Implantable cardiac devices have become firmly entrenched as important therapeutic tools for a variety of conditions. Pacemakers are the only available treatment for symptomatic bradycardia not due to reversible causes. Large randomized studies have demonstrated a small but statistically significant reduction in atrial fibrillation associated with pacing modes that maintain atrioventricular synchrony. In contrast, pacing mode appears to have a less dramatic effect in patients with atrioventricular block. Cardiac resynchronization with specialized left ventricular leads has been shown to reduce symptoms and improve survival in patients with symptomatic heart failure, systolic dysfunction, and widened QRS complexes. The implantable cardioverter defibrillator has become the standard therapy for protecting patients against sudden cardiac death. Two recent trials, Multicenter Automatic Defibrillator Trial II (MADIT II) and the Sudden Cardiac Death Heart Failure Trial (SCD-HEFT), demonstrated that the ICD is associated with a significant survival benefit for patients with reduced ejection fraction (< 0.30-0.35) particularly if heart failure symptoms are present. Finally the implantable loop recorder has become an important diagnostic tool for the patient with unexplained syncope.
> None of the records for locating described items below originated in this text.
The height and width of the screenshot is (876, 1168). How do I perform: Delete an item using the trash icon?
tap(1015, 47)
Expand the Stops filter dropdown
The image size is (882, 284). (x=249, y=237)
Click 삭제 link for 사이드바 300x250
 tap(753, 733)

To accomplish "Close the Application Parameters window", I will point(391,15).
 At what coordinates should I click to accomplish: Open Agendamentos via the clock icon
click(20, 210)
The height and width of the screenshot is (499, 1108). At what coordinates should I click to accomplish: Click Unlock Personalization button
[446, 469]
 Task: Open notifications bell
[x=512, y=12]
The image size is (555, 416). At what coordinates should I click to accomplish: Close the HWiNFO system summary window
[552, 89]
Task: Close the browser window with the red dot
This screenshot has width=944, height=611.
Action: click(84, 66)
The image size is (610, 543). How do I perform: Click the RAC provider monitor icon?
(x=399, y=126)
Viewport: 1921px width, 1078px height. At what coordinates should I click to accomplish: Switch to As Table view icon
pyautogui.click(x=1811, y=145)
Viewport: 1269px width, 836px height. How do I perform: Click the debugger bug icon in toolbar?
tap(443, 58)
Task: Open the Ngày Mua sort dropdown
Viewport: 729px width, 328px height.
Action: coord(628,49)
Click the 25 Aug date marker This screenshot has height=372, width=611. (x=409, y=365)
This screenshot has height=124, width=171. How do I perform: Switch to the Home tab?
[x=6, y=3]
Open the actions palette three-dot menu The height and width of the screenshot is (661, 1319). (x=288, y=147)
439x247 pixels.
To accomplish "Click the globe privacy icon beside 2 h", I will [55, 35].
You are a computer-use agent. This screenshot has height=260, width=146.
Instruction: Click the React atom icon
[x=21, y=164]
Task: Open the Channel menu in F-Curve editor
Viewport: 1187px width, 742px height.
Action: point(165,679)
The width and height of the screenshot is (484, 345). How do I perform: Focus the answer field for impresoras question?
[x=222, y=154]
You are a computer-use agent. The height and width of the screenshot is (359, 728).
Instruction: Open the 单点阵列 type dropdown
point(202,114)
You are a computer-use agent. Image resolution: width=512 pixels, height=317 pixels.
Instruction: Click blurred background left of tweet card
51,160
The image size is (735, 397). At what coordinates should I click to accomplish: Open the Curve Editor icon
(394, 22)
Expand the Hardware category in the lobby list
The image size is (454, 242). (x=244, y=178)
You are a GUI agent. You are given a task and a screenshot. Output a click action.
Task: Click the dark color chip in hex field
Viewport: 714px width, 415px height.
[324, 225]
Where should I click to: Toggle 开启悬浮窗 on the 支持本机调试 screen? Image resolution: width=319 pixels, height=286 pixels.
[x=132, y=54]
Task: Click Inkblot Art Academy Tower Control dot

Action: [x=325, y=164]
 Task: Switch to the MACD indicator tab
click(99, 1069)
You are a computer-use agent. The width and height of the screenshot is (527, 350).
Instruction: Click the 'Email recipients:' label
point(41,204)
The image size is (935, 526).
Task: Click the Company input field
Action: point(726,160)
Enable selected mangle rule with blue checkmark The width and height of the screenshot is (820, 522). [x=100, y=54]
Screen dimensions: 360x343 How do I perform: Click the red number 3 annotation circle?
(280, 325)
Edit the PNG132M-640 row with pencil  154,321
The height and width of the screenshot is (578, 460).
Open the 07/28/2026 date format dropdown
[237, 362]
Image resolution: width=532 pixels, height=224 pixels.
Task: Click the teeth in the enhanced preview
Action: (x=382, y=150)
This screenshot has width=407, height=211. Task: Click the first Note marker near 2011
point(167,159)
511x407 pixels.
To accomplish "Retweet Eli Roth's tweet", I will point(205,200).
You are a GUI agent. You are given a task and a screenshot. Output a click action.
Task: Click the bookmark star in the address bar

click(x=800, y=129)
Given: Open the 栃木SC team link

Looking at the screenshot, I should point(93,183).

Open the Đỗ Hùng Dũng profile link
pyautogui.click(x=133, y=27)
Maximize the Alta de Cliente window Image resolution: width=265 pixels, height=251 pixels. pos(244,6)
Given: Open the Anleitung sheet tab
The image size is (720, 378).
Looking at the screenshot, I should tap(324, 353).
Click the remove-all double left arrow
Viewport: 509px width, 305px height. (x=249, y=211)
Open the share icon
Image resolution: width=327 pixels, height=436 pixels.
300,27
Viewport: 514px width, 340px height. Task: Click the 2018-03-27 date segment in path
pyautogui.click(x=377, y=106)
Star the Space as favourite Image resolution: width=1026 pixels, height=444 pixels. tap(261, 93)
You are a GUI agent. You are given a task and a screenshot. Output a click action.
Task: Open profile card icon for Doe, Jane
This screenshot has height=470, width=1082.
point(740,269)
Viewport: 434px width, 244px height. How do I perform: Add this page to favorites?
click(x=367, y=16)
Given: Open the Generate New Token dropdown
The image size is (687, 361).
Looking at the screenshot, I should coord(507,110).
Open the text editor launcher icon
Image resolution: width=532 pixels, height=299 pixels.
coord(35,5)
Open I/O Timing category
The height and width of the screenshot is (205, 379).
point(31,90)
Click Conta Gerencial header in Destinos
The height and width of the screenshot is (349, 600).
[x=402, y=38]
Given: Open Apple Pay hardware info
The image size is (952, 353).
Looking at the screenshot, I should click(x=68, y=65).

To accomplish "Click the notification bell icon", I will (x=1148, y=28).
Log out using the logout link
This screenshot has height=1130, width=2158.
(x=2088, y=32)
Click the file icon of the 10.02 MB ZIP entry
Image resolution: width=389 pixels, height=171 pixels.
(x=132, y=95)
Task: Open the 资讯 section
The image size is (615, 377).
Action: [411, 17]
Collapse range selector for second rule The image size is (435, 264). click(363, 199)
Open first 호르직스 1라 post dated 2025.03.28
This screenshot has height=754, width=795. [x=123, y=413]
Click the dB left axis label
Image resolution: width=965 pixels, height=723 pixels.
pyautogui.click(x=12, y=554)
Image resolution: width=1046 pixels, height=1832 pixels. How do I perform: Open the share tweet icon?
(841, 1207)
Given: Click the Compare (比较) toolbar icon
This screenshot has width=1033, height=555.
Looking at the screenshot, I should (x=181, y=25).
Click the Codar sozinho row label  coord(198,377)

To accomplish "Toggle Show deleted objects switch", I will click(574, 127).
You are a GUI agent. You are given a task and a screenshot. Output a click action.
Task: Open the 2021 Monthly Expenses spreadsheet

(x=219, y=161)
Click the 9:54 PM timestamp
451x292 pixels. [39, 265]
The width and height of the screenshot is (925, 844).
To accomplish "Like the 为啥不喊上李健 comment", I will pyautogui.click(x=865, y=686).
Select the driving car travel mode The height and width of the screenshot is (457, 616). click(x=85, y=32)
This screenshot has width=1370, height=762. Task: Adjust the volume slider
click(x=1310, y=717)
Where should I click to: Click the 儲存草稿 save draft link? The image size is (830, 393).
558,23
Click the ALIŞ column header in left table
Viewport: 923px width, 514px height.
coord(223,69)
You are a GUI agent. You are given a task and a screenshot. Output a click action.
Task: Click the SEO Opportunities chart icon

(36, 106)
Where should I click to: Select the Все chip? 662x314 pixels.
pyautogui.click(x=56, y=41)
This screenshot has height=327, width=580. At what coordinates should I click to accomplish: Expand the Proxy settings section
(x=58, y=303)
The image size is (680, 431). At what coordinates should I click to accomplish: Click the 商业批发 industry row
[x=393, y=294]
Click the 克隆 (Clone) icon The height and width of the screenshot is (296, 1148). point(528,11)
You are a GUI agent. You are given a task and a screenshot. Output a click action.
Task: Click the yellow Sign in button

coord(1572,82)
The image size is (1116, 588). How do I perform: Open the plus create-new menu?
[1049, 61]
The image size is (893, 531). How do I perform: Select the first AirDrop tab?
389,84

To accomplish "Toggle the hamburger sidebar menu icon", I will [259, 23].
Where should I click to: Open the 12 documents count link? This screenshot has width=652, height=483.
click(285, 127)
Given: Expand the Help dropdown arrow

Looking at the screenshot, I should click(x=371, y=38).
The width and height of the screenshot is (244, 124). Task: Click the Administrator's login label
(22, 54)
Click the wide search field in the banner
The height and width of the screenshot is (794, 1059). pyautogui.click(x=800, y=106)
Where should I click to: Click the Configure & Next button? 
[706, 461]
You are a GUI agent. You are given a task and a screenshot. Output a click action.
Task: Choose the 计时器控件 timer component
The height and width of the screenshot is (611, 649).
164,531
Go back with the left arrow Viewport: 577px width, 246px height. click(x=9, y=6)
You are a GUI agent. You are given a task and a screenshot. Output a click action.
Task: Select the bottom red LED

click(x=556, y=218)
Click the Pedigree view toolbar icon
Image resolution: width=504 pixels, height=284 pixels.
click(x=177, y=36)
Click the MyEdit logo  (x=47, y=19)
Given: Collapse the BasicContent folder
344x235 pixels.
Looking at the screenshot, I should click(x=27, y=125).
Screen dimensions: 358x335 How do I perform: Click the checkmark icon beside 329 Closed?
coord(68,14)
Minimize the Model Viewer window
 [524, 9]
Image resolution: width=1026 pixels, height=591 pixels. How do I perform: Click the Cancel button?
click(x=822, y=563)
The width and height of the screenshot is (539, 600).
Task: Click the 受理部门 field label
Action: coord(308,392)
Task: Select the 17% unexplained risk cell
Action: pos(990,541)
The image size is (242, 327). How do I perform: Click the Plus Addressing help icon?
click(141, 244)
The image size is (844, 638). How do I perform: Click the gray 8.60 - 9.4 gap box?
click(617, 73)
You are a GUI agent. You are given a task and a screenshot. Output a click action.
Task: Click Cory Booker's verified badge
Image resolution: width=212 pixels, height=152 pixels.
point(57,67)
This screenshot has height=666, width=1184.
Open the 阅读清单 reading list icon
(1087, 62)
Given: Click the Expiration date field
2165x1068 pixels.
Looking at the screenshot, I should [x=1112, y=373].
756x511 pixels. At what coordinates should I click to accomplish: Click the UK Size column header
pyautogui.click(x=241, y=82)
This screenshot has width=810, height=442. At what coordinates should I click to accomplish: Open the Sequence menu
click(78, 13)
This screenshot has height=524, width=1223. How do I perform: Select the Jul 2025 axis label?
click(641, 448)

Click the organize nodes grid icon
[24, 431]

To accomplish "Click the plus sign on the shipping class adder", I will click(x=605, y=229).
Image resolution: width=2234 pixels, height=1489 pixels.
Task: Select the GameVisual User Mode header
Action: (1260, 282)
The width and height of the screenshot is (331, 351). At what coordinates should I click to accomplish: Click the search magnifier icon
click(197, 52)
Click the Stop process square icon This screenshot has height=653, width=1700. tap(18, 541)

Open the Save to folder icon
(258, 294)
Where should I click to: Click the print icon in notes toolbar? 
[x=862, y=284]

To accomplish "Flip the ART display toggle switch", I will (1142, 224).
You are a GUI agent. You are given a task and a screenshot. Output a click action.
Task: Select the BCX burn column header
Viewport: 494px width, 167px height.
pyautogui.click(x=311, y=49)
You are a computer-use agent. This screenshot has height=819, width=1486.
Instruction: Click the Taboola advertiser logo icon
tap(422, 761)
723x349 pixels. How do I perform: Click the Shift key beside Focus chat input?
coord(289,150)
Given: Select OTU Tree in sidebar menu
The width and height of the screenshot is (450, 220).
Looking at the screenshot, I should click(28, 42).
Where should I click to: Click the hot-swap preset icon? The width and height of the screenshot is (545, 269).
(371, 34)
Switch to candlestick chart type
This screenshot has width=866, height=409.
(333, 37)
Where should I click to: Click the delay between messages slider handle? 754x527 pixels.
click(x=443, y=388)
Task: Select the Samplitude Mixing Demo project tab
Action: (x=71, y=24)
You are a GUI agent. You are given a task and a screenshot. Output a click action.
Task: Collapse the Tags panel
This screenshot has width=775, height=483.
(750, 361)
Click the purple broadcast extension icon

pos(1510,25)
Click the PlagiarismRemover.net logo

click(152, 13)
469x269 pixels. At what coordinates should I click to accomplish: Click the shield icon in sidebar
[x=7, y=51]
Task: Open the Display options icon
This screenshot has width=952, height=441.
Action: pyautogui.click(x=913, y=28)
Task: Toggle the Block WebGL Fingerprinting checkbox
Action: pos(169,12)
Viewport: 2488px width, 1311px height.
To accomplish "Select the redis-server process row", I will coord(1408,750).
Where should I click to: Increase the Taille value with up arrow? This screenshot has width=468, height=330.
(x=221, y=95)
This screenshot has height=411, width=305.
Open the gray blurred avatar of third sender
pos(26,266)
This brief overview summarizes the indications and follow-up of the wide array of implantable cardiac devices available to the clinical cardiologist.
植入式心脏设备已牢固确立为治疗多种病症的重要治疗工具。起搏器是治疗非可逆性病因所致症状性心动过缓的唯一可用疗法。大型随机研究表明,与维持房室同步的起搏模式相关的房颤发生率虽有小幅下降,但具有统计学意义。相比之下,起搏模式对房室传导阻滞患者的影响似乎较小。已证明,采用专门的左心室导线进行心脏再同步治疗可减轻症状并提高有症状心力衰竭、收缩功能障碍及QRS波群增宽患者的生存率。植入式心脏转复除颤器已成为预防患者心源性猝死的标准疗法。最近的两项试验,即多中心自动除颤器试验II(MADIT II)和心源性猝死心力衰竭试验(SCD-HEFT)表明,植入式心脏转复除颤器对射血分数降低(<0.30 - 0.35)的患者具有显著的生存获益,尤其是伴有心力衰竭症状的患者。最后,植入式环路记录器已成为不明原因晕厥患者的重要诊断工具。本简要概述总结了临床心脏病专家可使用的各种植入式心脏设备的适应证及随访情况。